The San Francisco Bay Area had the highest average salaries for tech workers in 2022, followed by Seattle and New York, with engineering management roles seeing the highest compensation.
These findings were reported in September by Hired, an online recruiting marketplace for technology talent, in its Navigating an Uncertain Hiring Market: 2022 State of Tech Salaries report. The researchers analyzed Hired's proprietary data from more than 907,000 interview requests across over 47,750 active positions, collecting data from January 2019 through June 2022. Hired also surveyed over 2,000 tech professionals on their salary, benefits and flexible work preferences.

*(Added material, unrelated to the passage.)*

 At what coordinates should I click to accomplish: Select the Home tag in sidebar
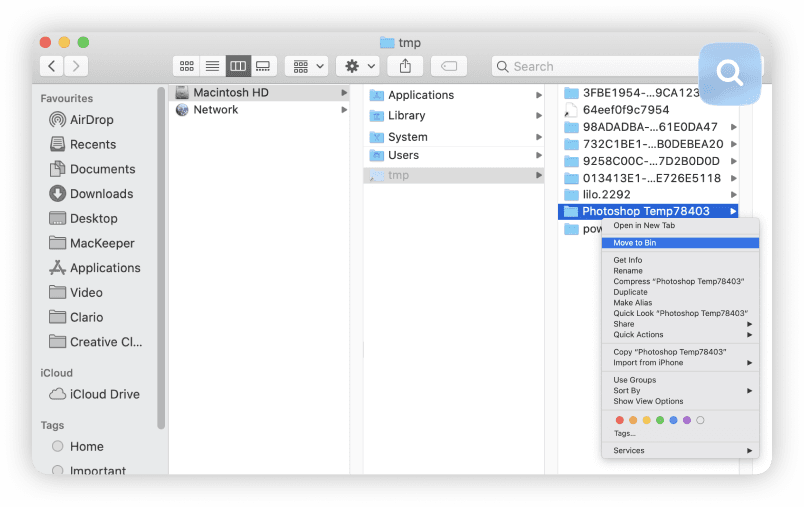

"The hiring climate this year has been full of contradictions and challenges," said Josh Brenner, Hired's CEO. "We've seen climbing salaries, aggressive hiring and layoffs—all at once. However, the hiring landscape remains competitive as companies innovate and diversify their teams through remote work."

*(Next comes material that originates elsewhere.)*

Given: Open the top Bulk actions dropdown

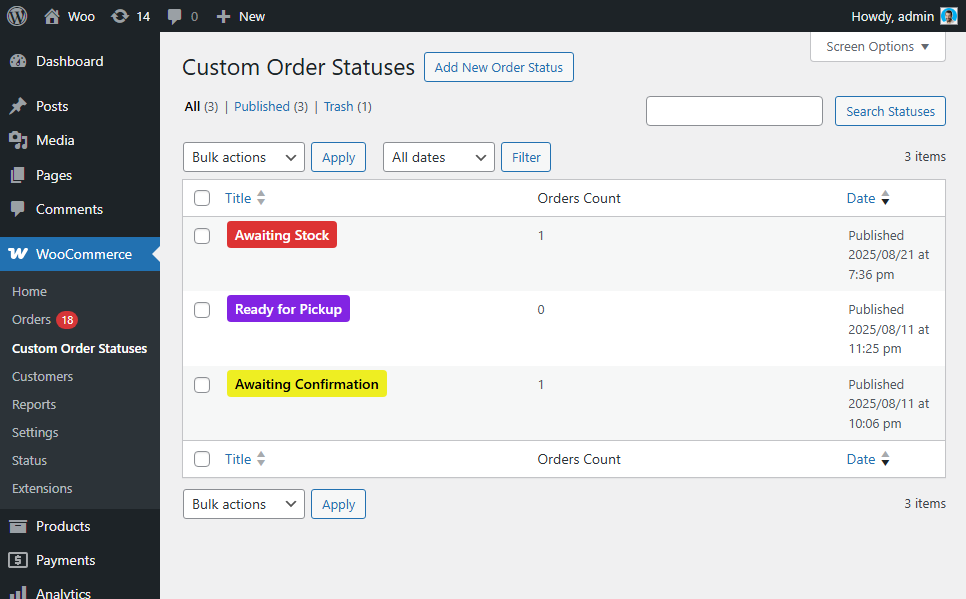Looking at the screenshot, I should point(244,157).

The surge in remote work during the COVID-19 pandemic allowed "employers to expand their talent pools and candidates to find more opportunities outside their backyards," Brenner said.

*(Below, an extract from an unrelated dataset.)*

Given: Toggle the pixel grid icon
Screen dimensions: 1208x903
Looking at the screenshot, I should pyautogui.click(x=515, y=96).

In the San Francisco Bay Area, the average local salary for tech workers was $174,063, followed by Seattle ($168,069), New York City ($161,128), Boston ($158,548) and Austin ($157,612).
Average local salaries for candidates in midsize markets (such as Boston, Los Angeles and Seattle) are now on par with the salaries in larger tech hubs (New York City and San Francisco), the report showed.
A Premium for Experienced Workers
In 2022, salaries increased across nearly all tech roles, driven primarily by growth in the pay of experienced professionals (those with more than three years of experience), according to the report. While the number of companies seeking to hire remote junior-level talent has grown, local salaries for junior-level candidates have failed to grow as quickly as salaries for professionals with more years of experience, as employers leaned heavily into hiring more experienced talent.
Remote Workers Paid Above Local-Market Rates
Remote salaries for tech workers have continued to outpace local salaries, with remote roles for employees working for firms based in tech hub cities paying $3,000 more on average than similar positions at local companies.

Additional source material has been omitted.